Et l'on marche toujours de surprise eu surprise.

Le soleil aujourd'hui, c'est l'orage demain.

La poussière du soir qui couvre le chemin

Se transforme souvent en une froide boue;

Souvent la chaude effluve où l'insecte se joue

Se change, à l'heure même, en un souffle glacé.

Avant que la faucille, en criant, ait passé

Dans le champ de froment que les vents chauds mûrissent,

Souvent les blonds épis sous les frimas périssent;

Ou la pluie incessante, inondant le vallon,

Fait rouiller la javelle au temps de la moisson.
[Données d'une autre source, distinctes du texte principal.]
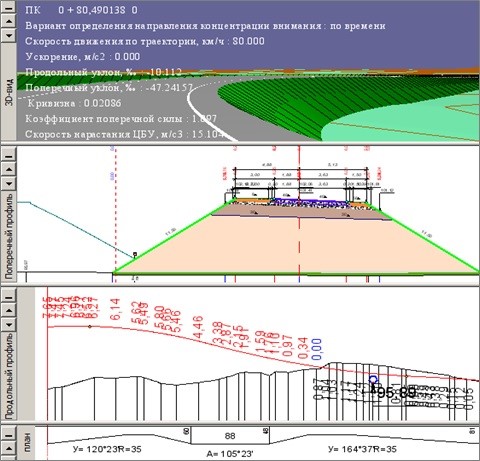
Task: Select the Продольный профиль vertical label
Action: pyautogui.click(x=9, y=376)
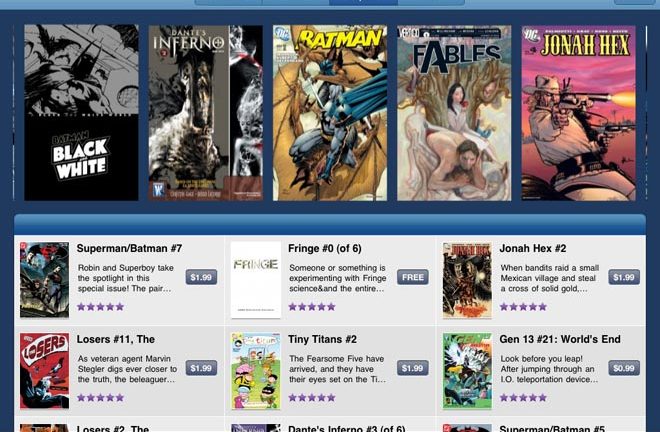Select the Batman featured comic cover
Viewport: 660px width, 432px height.
tap(330, 112)
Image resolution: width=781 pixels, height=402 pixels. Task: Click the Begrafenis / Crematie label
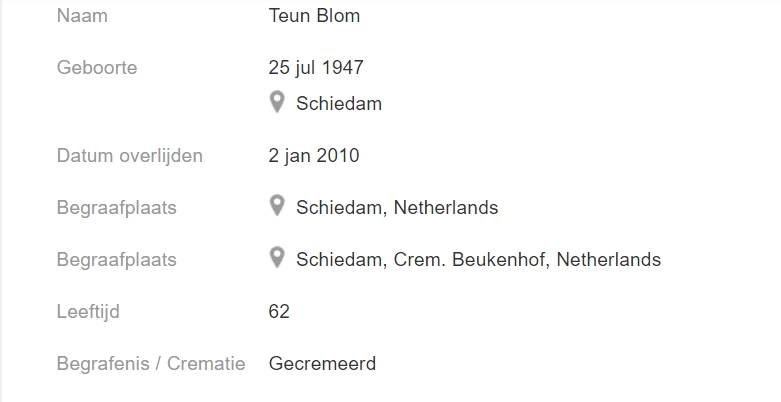coord(151,363)
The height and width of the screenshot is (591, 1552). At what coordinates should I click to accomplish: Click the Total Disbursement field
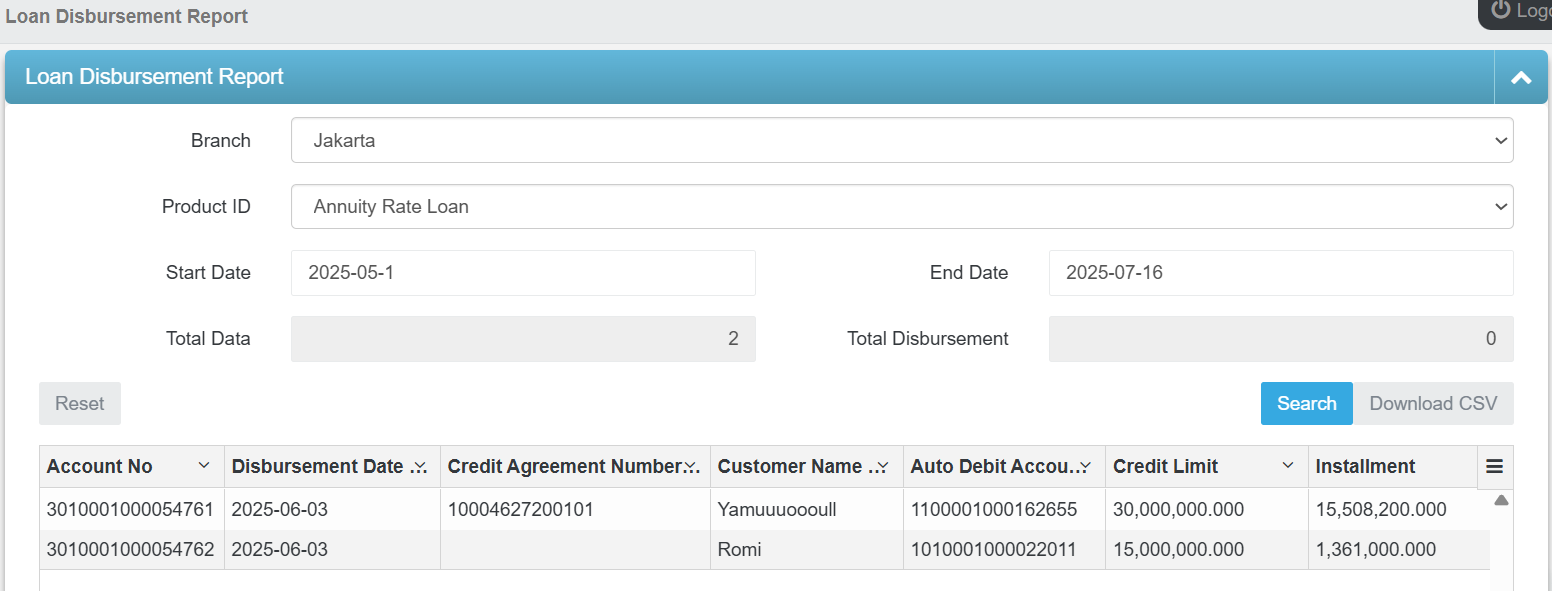1280,338
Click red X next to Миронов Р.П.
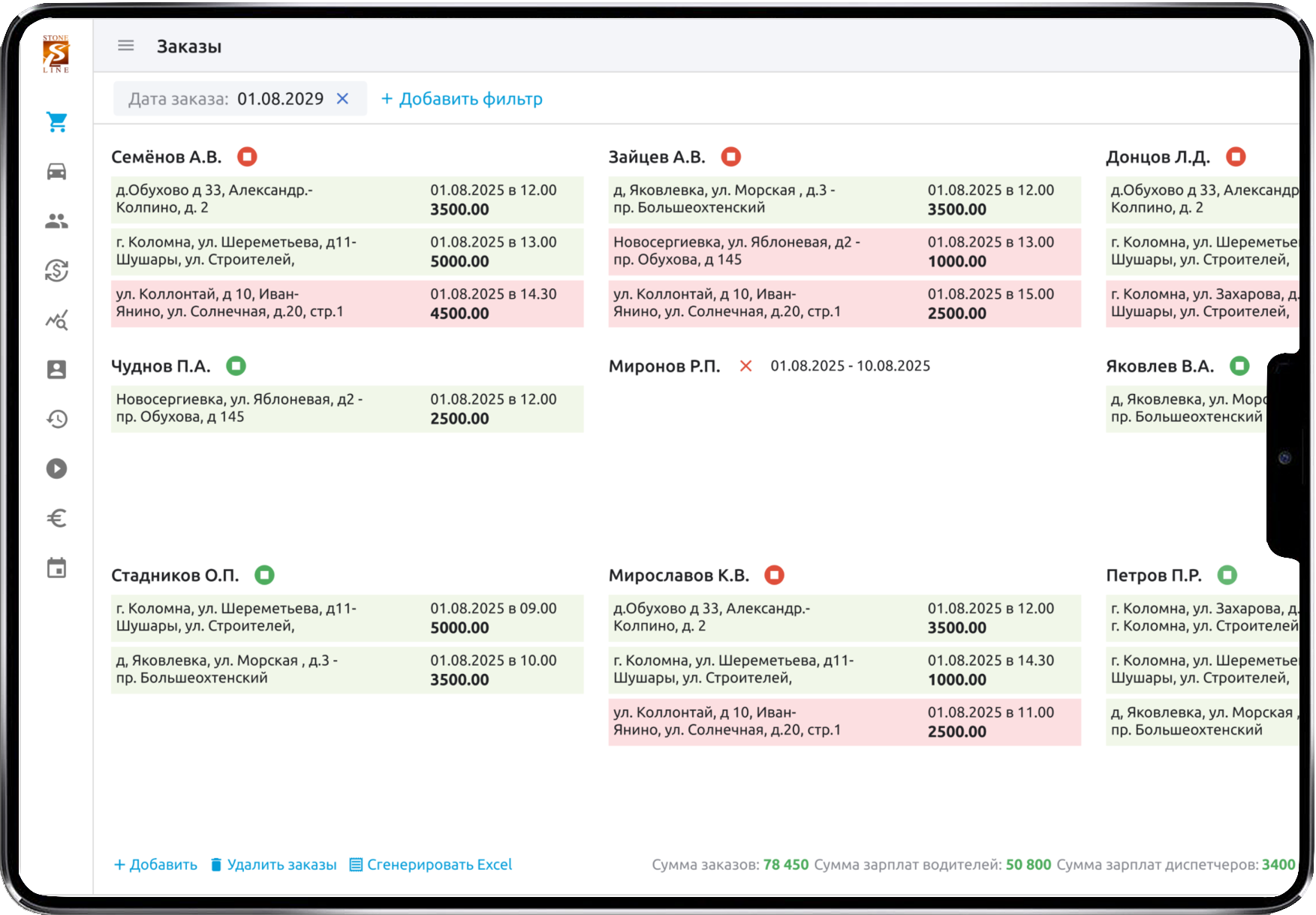The height and width of the screenshot is (915, 1316). (x=745, y=366)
Mais quand l'été s'envole et que parait novembre,

Que les champs moissonnés ont la teinte de l'ambre,

La bise, tout-à-coup, arrive du Levant,

Souffle avec une ardeur qui va toujours croissant;

Le soleil sans éclat se cache dans les nues;

Les troupeaux vont beuglant sur les campagnes nues;

Les feuilles des forêts s'échappent des rameaux,

Tourbillon rient dans l'air comme un essaim d'oiseaux,

Ou d'un tapis brillant couvrent la terre aride;

La neige en blancs flocons tombe d'un ciel livide

Et comme une fumée enveloppe les toits.

Puis le fleuve s'irrite, et ses flots lourds et froids

Agitent en hurlant leurs panaches d'écume

Qui tombent avec bruit, comme sur une enclume

Tombent les durs marteaux. Et le froid devient vif;

Et la glace s'étend sur le fleuve plaintif,

Comme une écorce blanche. Elle le tient, l'enchaîne.
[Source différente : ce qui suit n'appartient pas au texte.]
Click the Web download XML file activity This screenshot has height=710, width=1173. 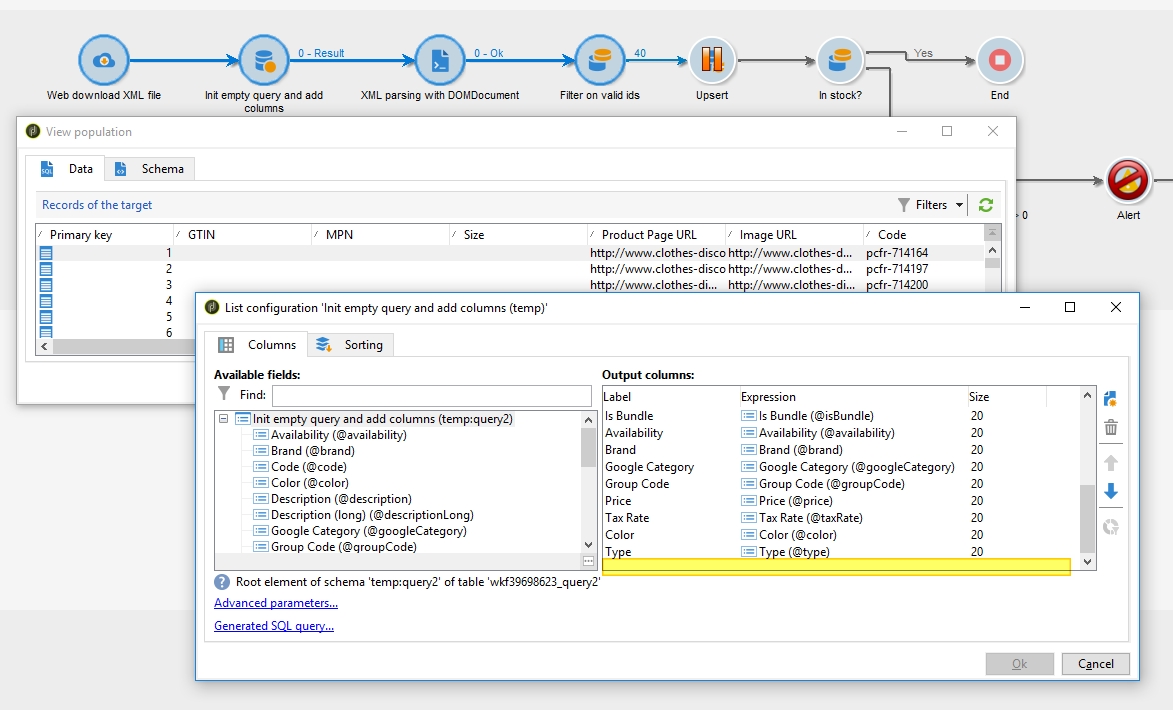(103, 61)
Alors le bâtiment comme un oiseau qui traîne,

En sortant du lacet, son vol endolori,

Vogue péniblement cherchant un sûr abri,

En mille sens essaie à s'ouvrir un passage

A travers les glaçons qui rongent le bordage,

Dérive avec les flots, n'obéit plus au vent,

Et sur les blancs écueils vient sombrer trop souvent.

Quand, pour virer de bord, la fine goélette

Déploya sous le vent, son aile de mouette,

On la vit incliner ses deux mâts hauts et droits,

Et l'onde rejaillit sur le bord des pavois.
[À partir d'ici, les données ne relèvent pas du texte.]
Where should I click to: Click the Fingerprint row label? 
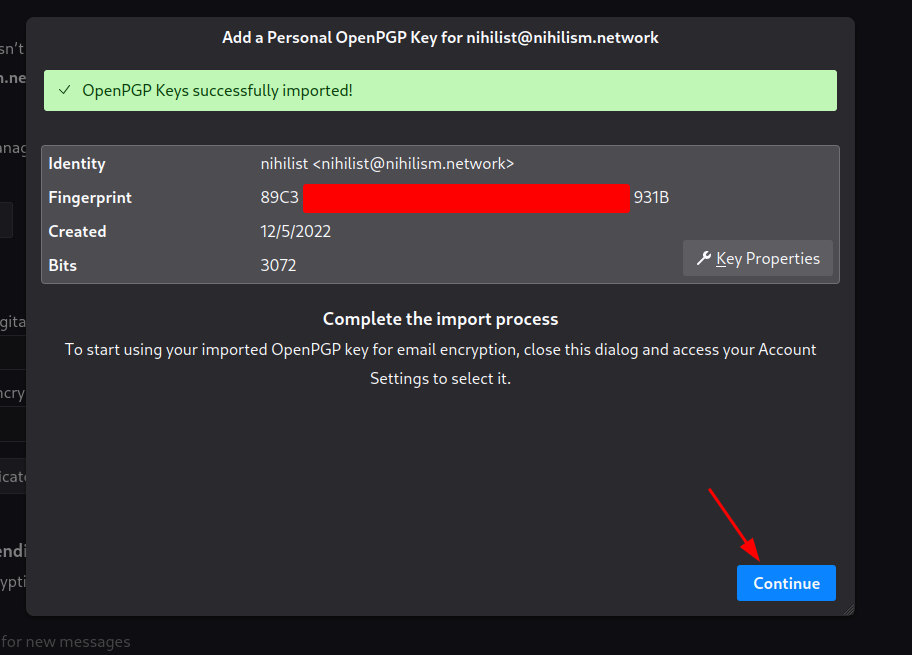pos(90,198)
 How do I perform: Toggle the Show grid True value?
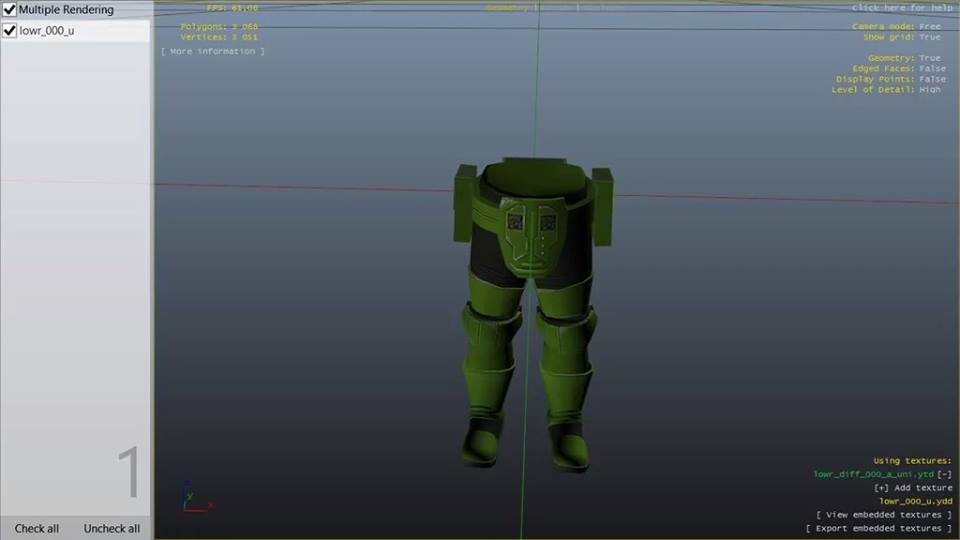[x=930, y=37]
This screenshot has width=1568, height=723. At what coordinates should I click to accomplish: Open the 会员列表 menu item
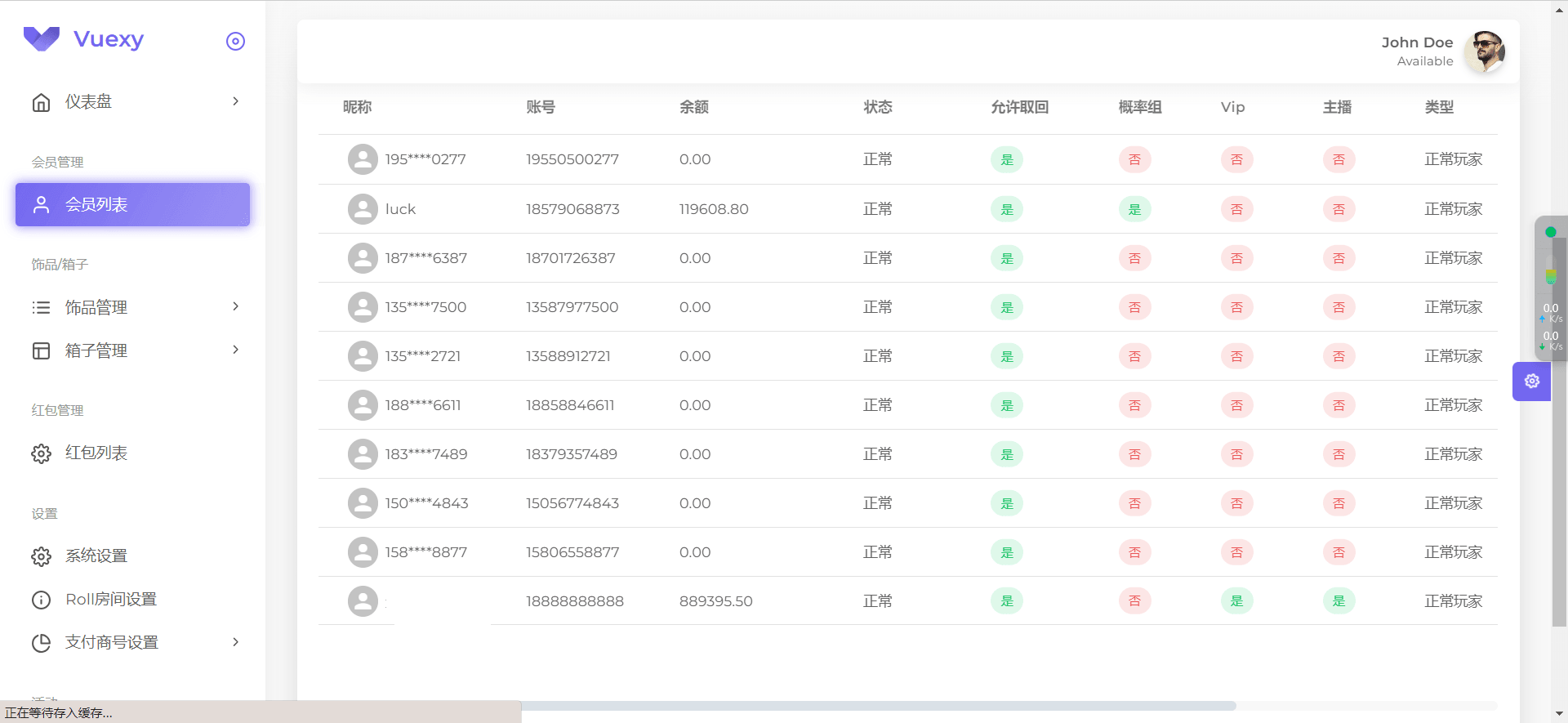coord(132,204)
L'espérance à l'horreur, hélas! fît bientôt place,

Lorsqu'aux yeux des marins un vaste champ de glace,

Implacable, sans borne, apparut tout-à-coup.

Le vent, depuis une heure, avait fraîchi beaucoup,

Et, de la Chevrotière aux Pointes des Grondines

Où les chasseurs s'en vont, par les jours de bruines,

Tuer le pluvier gris, l'outarde et le canard,

La glace avait jeté son immense rempart.

Le fleuve se couvrait de sonores banquises:

La nuit faisait sur l'eau danser ses ombres grises.

Et c'était le reflux: la mer se retirait.

Aux caprices des flots le brigantin virait

Comme une feuille au vent sur le milieu des routes.

Les matelots bordaient vainement les écoutes.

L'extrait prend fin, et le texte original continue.